__Task directions__. Everything below from the line with "Mediakit (13, 2467)" to the last line, both included, is to be written out exactly, with nothing added.

__Data extract__.
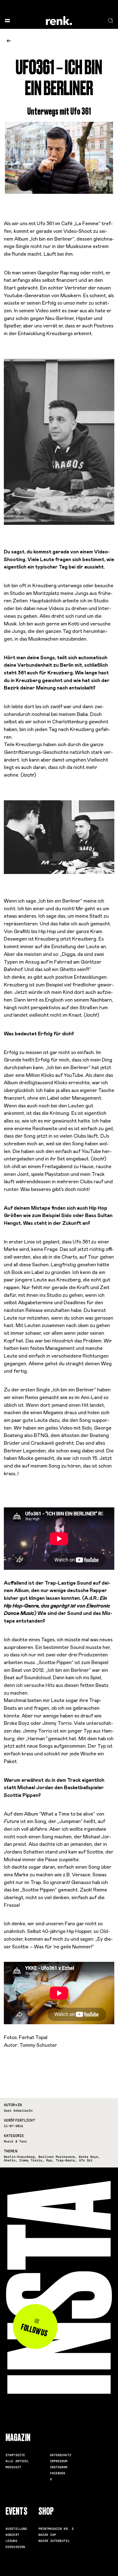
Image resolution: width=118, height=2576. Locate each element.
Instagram (59, 2467)
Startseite (15, 2455)
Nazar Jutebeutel (54, 2540)
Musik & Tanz (15, 2141)
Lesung (11, 2540)
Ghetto (9, 2160)
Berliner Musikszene (56, 2156)
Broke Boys (88, 2156)
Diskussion (15, 2547)
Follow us (34, 2330)
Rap (49, 2160)
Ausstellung (16, 2528)
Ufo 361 (85, 2160)
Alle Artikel (17, 2461)
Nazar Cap (47, 2534)
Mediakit (13, 2467)
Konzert (12, 2534)
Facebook (58, 2473)
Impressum (59, 2461)
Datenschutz (60, 2455)
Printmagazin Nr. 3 (56, 2528)
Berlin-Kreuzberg (19, 2156)
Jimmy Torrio (30, 2160)
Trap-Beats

__Response below__.
Mediakit (13, 2467)
Konzert (12, 2534)
Facebook (58, 2473)
Impressum (59, 2461)
Datenschutz (60, 2455)
Printmagazin Nr. 3 (56, 2528)
Berlin-Kreuzberg (19, 2156)
Jimmy Torrio (30, 2160)
Trap-Beats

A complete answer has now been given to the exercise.